What is needed ::
In the records below, find the line containing "Given: Click comment" and print it and every line after it exactly, through the end. Skip pictures.

───── Material for this exercise ─────

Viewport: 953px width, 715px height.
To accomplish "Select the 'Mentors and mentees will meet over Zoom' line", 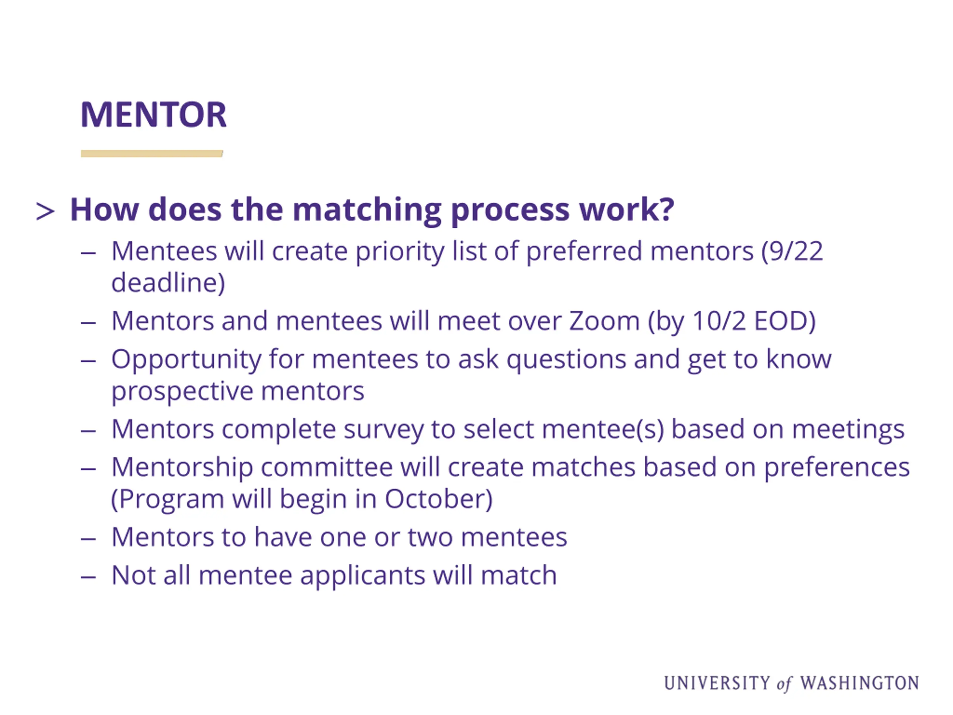I will [x=464, y=322].
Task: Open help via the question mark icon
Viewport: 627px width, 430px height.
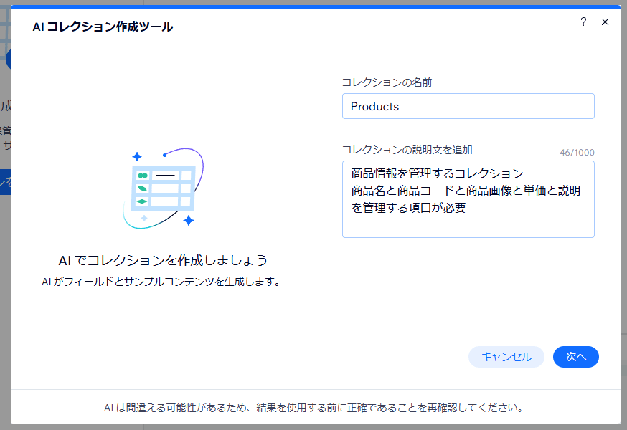Action: tap(583, 22)
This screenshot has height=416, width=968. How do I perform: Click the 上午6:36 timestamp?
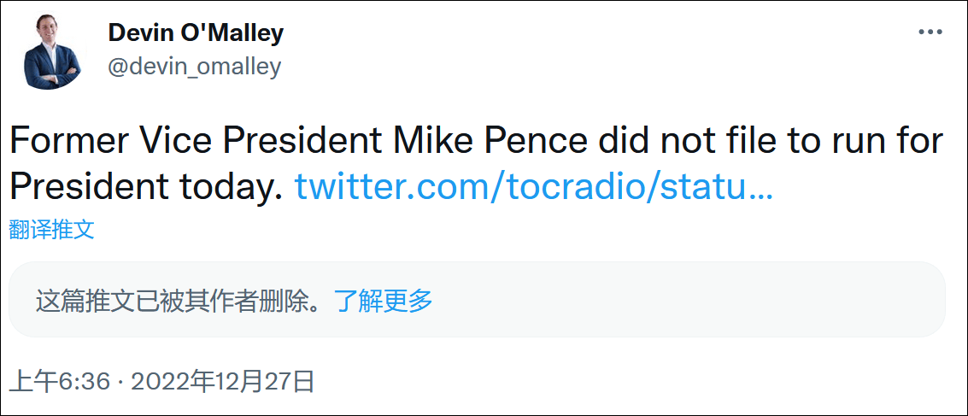[x=61, y=381]
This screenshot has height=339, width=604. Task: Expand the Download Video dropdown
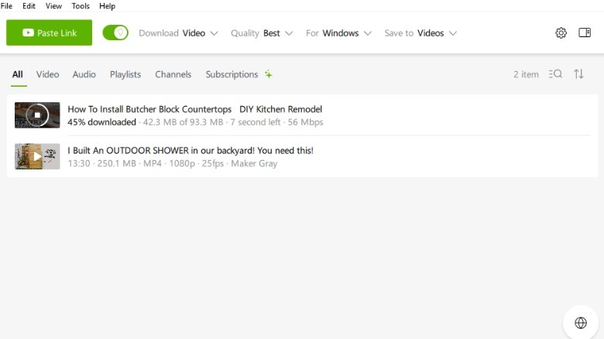click(x=178, y=33)
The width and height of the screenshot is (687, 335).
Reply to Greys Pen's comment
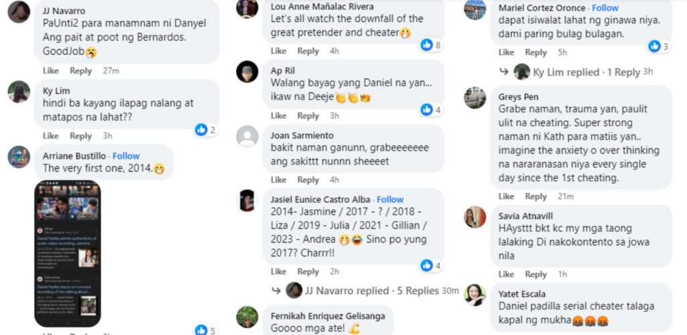pos(536,196)
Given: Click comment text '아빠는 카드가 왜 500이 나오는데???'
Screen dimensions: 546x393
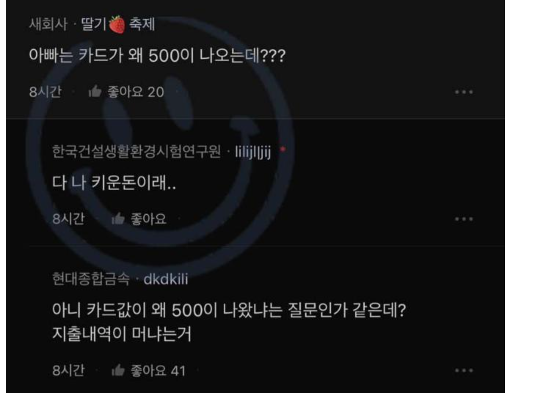Looking at the screenshot, I should point(157,56).
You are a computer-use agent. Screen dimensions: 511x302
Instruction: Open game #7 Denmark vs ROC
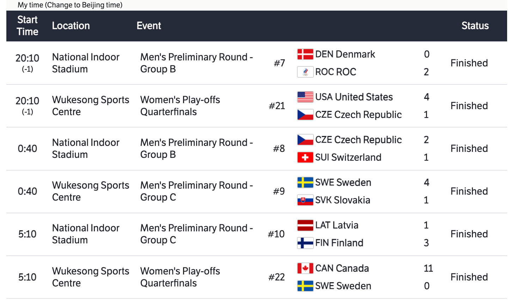tap(279, 63)
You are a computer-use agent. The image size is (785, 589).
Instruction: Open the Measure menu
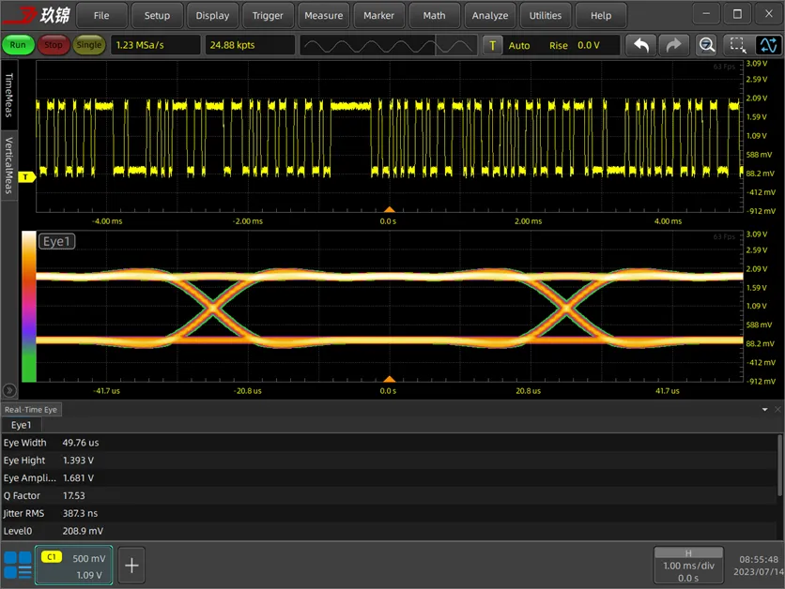[323, 15]
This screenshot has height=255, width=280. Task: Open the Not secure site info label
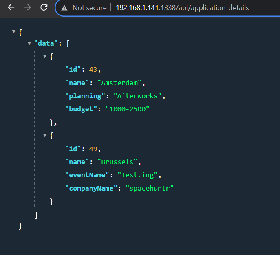(89, 8)
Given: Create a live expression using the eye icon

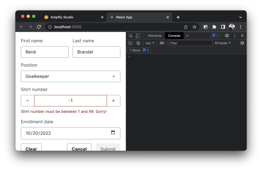Looking at the screenshot, I should (x=162, y=43).
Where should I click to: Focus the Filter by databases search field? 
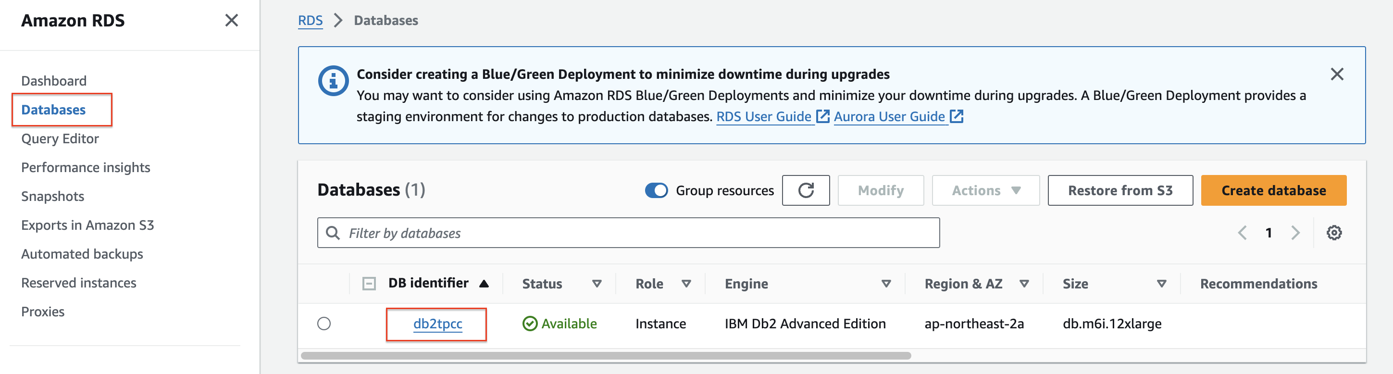click(627, 233)
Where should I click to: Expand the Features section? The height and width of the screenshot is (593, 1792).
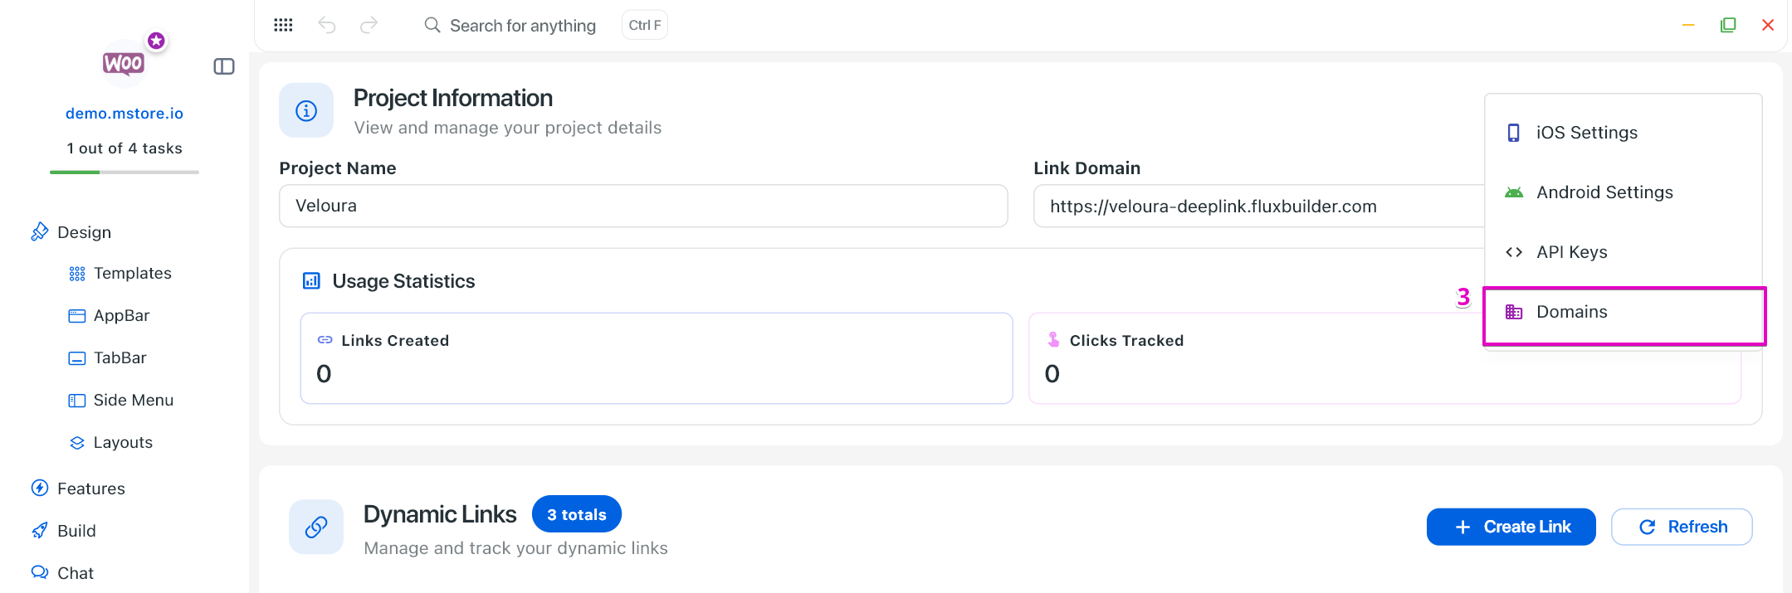click(90, 488)
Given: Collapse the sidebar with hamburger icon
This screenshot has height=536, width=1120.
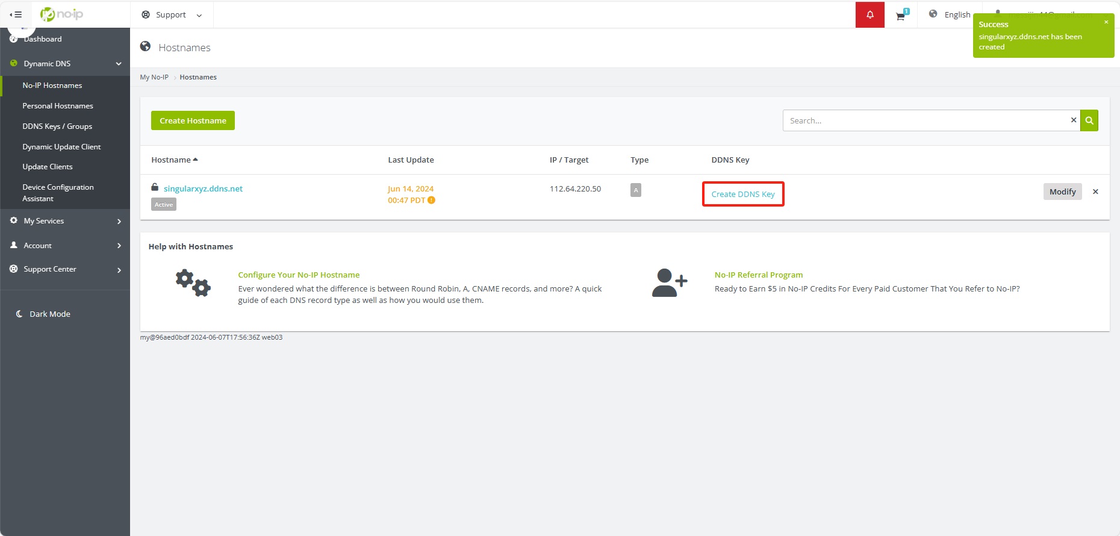Looking at the screenshot, I should pos(16,14).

─────

Expected answer ::
Given: Click comment text '아빠는 카드가 왜 500이 나오는데???'
Screen dimensions: 546x393
Looking at the screenshot, I should point(157,56).
You are a computer-use agent. Screen dimensions: 511x302
Instruction: Open game #7 Denmark vs ROC
tap(279, 63)
You are a computer-use agent. The image size is (785, 589).
Instruction: Open the Measure menu
[323, 15]
This screenshot has height=255, width=280. Task: Open the Not secure site info label
(89, 8)
Given: Create a live expression using the eye icon

Looking at the screenshot, I should (x=162, y=43).
Where should I click to: Focus the Filter by databases search field? 
click(627, 233)
Where should I click to: Expand the Features section? The height and width of the screenshot is (593, 1792).
click(90, 488)
Given: Collapse the sidebar with hamburger icon
This screenshot has height=536, width=1120.
Looking at the screenshot, I should pos(16,14).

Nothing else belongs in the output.